AMERICAN
PHOTOGRAPHY INSTITUTE
National Graduate Seminar
June 3 - 12, 1999
ABSTRACTS
OF PRESENTATIONS
LECTURE:
The Protean Word
Sven Birkerts
Sven
Birkerts will discuss his views of the cultural transformation that
we are now in the midst of, paying special attention to the implications
of the shift from traditional print-style literacy to digital literacy.
LECTURE:
Paul Brookes
In
the United Kingdom, 1998 was designated as the Year of Photography
and the Electronic Image, as part of a series leading up to the
millennium in which a different art-form was to be celebrated each
year. Photo 98, as it became called, surpassed all the other Years
Of in raising unprecedented funds for the commissioning of new work
from mainly British photographers and artists. Over $6 million was
raised to finance the creation and promotion of a year long program
of exhibitions, public art, conferences and community education
projects. Paul Brookes, the Chief Executive of Photo 98, will talk
about how the year was organized and some of the opportunities it
created. He will show examples of some of the works commissioned
which are relevant to the seminar's underlying theme of image/text.
ARTIST
PRESENTATION:
Super Low Tech Virtual Reality
David Byrne
ARTIST
PRESENTATION:
Dorothy Call Home... a midwestern artists
story of shoes, figments and maps
Vernal Bogren Swift
We
live in an "information age" and our lives are surrounded
by information technologies. One may be captured and held fast by
the blue light of a computer or television, somewhat like the frogs
fascination for (and inability to move from) a flashlight beamed
in its face. We can be mesmerized by electric information. The artist
will invite consideration of pre-electric information systems, those
based on imagination and the writings of Rupert Sheldrake and Gaston
Bachelard.
ARTIST
PRESENTATION
Johanna Drucker: The Next Word
This
presentation addresses the ideas that informed the exhibition "The
Next Word." In particular, the notion of visual language in
various domains of contemporary art and design and across a wide
range of media.
ARTIST
PRESENTATION:
Charles Gaines
"The
image in art is usually presented as an expression of what Howard
Singerman describes as a "Gestaltung," a concept coming
from aesthetic theory that locates it as a "miraculating"

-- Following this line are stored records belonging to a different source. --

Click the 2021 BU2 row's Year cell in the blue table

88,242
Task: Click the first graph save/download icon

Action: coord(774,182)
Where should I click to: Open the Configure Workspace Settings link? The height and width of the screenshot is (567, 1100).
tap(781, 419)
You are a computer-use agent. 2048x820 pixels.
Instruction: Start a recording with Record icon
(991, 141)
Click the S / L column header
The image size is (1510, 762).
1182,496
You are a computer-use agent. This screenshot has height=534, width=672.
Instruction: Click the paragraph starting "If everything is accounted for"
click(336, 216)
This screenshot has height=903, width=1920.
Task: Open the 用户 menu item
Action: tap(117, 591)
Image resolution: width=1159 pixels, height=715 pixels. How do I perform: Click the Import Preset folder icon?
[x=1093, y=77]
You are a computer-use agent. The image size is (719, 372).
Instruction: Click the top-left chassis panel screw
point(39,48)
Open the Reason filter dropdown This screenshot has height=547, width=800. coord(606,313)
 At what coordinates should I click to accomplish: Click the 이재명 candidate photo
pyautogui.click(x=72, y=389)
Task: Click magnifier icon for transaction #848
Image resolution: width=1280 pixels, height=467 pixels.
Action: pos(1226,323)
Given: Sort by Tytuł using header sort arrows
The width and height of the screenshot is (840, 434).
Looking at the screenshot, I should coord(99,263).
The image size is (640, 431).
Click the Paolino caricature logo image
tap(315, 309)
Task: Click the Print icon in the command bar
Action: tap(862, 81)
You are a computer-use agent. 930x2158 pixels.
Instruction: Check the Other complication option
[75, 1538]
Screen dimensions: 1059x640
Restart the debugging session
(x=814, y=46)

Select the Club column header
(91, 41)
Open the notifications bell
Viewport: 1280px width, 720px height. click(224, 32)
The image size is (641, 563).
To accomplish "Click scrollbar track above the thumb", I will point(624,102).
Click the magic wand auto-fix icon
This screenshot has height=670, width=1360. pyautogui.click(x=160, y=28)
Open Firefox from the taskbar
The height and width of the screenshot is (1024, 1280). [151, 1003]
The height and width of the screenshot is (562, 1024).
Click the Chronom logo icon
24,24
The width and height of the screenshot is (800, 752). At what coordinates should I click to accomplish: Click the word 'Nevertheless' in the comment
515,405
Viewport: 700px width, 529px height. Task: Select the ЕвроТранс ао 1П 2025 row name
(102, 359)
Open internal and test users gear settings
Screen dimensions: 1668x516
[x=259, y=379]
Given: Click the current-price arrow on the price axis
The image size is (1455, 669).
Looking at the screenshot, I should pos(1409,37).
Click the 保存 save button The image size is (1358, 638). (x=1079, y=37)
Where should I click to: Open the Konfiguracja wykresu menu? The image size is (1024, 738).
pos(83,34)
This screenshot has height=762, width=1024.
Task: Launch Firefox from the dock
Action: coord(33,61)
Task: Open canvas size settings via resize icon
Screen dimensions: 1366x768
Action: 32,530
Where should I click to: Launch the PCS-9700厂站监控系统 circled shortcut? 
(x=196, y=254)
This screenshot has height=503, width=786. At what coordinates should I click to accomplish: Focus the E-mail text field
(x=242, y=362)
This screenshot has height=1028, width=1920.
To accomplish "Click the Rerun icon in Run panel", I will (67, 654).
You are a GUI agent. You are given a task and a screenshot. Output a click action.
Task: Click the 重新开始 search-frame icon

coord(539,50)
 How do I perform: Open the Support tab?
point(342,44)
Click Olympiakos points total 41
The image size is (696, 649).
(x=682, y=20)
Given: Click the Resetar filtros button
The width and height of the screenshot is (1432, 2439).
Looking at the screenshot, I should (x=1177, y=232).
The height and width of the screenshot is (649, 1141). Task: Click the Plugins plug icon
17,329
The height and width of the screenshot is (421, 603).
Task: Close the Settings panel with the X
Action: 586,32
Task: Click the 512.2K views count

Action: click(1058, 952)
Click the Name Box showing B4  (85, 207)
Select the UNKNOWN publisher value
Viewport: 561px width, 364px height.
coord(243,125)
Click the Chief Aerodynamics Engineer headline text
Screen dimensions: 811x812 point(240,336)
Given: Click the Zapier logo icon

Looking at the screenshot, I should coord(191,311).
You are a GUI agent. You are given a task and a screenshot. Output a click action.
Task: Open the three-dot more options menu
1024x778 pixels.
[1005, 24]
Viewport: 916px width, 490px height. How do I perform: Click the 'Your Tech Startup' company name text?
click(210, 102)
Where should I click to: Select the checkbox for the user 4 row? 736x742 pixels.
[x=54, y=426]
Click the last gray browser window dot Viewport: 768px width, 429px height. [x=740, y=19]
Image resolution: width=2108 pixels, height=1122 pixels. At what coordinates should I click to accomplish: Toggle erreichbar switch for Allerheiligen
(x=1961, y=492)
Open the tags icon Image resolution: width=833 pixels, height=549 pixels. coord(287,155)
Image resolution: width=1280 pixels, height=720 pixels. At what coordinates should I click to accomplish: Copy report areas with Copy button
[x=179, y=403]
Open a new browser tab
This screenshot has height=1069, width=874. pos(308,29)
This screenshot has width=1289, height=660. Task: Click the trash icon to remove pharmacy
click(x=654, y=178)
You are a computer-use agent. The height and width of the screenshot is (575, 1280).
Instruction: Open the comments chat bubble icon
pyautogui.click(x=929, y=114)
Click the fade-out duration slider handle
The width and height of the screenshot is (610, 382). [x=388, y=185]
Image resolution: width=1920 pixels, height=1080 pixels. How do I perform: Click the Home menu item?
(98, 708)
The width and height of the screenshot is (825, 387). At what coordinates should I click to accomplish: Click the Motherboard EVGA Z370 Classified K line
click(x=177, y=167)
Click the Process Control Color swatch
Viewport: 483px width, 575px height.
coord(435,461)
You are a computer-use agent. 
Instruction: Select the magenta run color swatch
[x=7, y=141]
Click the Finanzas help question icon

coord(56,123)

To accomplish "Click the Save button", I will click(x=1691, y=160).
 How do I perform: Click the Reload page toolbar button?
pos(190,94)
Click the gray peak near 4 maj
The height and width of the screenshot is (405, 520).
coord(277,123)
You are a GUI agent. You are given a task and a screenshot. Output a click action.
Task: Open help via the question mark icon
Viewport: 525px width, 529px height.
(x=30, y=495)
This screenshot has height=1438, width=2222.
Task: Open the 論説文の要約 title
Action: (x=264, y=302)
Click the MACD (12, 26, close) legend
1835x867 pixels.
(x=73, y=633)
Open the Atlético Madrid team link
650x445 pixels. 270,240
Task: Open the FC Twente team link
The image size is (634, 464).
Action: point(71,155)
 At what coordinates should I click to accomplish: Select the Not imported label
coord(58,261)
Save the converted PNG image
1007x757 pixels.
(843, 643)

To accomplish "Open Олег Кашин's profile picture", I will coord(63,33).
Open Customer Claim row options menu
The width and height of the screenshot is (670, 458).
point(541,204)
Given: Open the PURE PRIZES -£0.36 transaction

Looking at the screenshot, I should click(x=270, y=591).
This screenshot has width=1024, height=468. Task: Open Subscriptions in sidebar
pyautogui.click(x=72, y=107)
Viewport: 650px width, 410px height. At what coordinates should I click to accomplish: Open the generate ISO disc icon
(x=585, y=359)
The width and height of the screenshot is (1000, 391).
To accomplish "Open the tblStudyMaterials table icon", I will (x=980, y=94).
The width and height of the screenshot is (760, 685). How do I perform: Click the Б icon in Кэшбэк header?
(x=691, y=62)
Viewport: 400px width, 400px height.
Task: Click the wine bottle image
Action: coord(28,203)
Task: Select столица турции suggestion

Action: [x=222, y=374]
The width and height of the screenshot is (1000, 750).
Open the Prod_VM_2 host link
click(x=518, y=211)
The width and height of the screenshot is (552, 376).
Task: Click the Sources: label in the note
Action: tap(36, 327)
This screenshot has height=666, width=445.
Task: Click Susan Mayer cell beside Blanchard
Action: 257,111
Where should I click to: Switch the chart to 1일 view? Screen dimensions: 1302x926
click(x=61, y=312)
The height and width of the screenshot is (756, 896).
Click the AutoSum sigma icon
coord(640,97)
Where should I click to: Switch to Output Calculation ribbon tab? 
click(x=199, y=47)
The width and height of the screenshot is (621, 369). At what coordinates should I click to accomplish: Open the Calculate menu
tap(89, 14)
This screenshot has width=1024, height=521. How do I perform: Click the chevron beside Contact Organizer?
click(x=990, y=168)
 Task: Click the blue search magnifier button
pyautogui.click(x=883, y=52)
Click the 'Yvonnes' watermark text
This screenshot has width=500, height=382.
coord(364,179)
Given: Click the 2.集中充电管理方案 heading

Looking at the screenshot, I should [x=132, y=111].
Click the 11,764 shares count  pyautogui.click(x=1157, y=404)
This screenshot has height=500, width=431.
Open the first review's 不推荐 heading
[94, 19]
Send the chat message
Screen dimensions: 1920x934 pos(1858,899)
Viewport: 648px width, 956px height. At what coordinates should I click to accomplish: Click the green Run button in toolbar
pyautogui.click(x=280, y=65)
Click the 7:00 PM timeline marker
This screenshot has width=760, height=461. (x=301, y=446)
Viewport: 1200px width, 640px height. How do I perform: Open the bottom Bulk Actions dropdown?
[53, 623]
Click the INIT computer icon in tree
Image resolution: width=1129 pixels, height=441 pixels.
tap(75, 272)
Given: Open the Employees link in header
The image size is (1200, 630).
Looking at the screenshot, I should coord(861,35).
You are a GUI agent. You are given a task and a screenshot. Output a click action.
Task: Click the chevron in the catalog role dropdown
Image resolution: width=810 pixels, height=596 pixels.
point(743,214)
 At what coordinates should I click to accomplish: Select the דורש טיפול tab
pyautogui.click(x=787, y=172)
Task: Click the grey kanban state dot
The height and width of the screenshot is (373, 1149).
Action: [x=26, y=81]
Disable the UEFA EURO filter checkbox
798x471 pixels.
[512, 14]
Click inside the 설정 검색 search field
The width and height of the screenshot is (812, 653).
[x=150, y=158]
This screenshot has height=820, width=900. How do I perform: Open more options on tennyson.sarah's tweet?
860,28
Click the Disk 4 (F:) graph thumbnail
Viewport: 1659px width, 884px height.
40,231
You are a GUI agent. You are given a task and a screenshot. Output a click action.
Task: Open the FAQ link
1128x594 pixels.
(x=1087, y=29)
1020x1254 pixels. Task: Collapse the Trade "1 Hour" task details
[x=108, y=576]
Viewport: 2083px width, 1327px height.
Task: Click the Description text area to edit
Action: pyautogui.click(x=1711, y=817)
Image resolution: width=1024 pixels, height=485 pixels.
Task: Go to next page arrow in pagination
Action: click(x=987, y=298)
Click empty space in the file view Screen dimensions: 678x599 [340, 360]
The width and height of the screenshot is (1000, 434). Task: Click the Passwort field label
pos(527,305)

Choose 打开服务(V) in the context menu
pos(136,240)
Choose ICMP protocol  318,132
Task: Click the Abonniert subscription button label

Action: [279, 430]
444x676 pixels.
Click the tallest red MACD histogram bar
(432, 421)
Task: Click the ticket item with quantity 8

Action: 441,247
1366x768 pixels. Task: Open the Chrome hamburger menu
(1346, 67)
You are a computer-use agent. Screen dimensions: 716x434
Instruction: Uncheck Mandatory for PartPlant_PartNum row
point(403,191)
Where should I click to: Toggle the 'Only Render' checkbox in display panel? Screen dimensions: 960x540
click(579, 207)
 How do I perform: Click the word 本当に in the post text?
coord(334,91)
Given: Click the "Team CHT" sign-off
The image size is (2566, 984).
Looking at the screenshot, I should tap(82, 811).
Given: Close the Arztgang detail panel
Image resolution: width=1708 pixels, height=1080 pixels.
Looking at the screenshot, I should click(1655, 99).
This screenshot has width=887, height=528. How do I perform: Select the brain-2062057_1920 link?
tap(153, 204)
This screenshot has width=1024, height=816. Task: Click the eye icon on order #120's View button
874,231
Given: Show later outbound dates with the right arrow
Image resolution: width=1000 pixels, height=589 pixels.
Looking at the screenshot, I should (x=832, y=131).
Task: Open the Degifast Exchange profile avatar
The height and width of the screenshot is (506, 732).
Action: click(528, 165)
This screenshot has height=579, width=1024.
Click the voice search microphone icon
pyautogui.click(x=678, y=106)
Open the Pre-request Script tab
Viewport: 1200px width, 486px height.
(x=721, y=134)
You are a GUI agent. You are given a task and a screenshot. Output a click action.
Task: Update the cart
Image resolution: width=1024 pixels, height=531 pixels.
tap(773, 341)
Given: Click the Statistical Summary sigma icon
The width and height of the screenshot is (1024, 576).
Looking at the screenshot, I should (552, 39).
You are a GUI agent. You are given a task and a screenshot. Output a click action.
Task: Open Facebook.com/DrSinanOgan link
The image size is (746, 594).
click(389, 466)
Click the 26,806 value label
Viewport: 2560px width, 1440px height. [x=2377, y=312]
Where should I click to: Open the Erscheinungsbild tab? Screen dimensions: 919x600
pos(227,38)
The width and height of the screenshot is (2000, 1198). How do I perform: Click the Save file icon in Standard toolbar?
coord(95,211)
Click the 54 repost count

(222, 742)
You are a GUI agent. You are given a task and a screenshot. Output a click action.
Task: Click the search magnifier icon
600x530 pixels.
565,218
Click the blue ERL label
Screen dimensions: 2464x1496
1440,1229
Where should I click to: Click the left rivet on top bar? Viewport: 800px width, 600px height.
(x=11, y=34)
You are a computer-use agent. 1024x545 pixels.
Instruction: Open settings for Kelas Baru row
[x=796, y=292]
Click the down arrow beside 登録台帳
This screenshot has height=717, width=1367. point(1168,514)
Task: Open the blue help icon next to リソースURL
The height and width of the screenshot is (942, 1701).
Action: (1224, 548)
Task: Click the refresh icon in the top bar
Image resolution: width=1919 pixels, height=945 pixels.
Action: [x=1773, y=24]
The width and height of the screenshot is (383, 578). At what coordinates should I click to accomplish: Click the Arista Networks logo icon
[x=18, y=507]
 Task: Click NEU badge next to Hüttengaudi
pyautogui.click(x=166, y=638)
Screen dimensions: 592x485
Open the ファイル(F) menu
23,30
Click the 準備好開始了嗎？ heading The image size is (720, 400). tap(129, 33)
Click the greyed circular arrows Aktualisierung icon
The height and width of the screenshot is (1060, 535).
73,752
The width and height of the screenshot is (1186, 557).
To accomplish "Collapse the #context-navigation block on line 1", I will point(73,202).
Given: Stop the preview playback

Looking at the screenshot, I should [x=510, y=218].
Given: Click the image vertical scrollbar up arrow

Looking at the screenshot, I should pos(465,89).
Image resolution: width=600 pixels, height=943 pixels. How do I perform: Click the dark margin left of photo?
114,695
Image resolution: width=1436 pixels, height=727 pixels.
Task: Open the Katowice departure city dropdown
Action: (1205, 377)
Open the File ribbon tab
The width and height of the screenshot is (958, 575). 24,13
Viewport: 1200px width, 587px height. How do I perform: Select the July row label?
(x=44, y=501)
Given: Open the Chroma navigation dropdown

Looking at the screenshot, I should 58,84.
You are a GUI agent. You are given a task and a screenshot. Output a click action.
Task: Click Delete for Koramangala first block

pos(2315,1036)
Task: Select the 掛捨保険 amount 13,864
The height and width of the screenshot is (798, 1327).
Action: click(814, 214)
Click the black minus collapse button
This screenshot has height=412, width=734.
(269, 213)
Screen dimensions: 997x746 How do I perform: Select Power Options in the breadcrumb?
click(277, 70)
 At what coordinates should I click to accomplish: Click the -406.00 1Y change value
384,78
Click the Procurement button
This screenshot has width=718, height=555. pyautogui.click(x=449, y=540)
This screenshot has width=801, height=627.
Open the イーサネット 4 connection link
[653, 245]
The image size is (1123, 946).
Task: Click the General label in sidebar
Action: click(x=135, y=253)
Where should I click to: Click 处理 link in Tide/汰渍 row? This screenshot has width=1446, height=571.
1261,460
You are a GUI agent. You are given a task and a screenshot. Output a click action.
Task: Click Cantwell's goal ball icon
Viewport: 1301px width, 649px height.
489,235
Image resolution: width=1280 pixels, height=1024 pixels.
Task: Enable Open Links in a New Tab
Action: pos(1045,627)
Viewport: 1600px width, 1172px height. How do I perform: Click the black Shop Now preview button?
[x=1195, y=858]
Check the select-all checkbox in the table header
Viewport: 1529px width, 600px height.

experience; this means that the image comes into being in some unexplained
fashion. I wish to reconsider the image as a metonymy of its production.
This locates the image within cultural politics and, at the same
time, preserves certain aesthetic concerns. In this way, I wish
to argue that the relationship between image and text in photography
and, indeed, art in general, is such that the text usually reveals
the social strategies and the production processes of the work.
Text and image function within a metonymic framework where, in a
system of reversal, one becomes the specific instance of the other.
Metonymic relationships are arbitrary. This arbitrariness displaces
the old interpretation of the image as being miraculated,
an idea that makes the image discretely separate from its production.
ARTIST
PRESENTATION:
Harry Gamboa, Jr.
During
the 1970s, Asco (Spanish for nausea), the East L.A. visual/performance
art group, utilized the "No Movie" to satirize aspects
of contemporary Chicano culture and popular culture. The combination
of text and photography was essential to generating myths while
counteracting negative stereotypes. During the 1980s and 1990s,
the Fotonovela has provided an intermedia format whereby the individual
is defined/defied via a series of actions and dialogues that lead
to the affirmation/nullification of social order. Issues related
to strategies of surviving perceptual flux will be discussed.
LECTURE:
Harry Gamboa, Jr.
"The
image in art is usually presented as a expression of what Howard
Singerman descibes as a "Gestaltung," a concept coming from aesthetic
theory that locates it as a "miraculating" experience; this means
that the image comes into being in some unexplained fashion. I wish
to reconsider the image as a metonymy of its production. This locates
the image within cultural politics and at the same time preserves
certain aesthetic concerns. In this way, I wish to argue that the
relationship between image and text in photography, and indeed,
art in general, is such that the text usually reveals the social
strategies and the production processes of the work. Text and image
function within a metonymic framework where, in a system of reversal,
one becomes the specific instance of the other. Metonymic relationships
are arbitrary. This arbitrariness displaces the old interpretation
of the image as being "miraculated," an idea that makes the image
discretely separate from its production."
LECTURE:
Idea into Image
William Gass
William
Gass shall discuss his use of images in the discovery of verbal
notation, as subject-matter for fiction, as a design and memory
aid, as a visual track in fiction presentations and as a constituent
element in the making of a story.
ARTIST
PRESENTATION:
Artists Statement
Jim Goldberg
For
over twenty years my work has involved collaborations with mostly
invisible or misunderstood groups of people. Through my personal
involvement over an extended period of time, I strive to create
the most honest portrayal of the people I document. I use the images
and materials I collect as a way to illuminate larger issues of
the relationship of the individula to society, while, also, exploring
and expanding the form of documentary photography.
The
significant bodies of work include "Rich and Poor" (1977-85),
a book and exhibition about wealthy people and poor hotel residents
in San Francisco; "The Nursing Home" (1985-86), an exhibition
and permanent public installation dealing with a group of nursing
home residents in Cambridge, Massachusetts; "Raised by Wolves"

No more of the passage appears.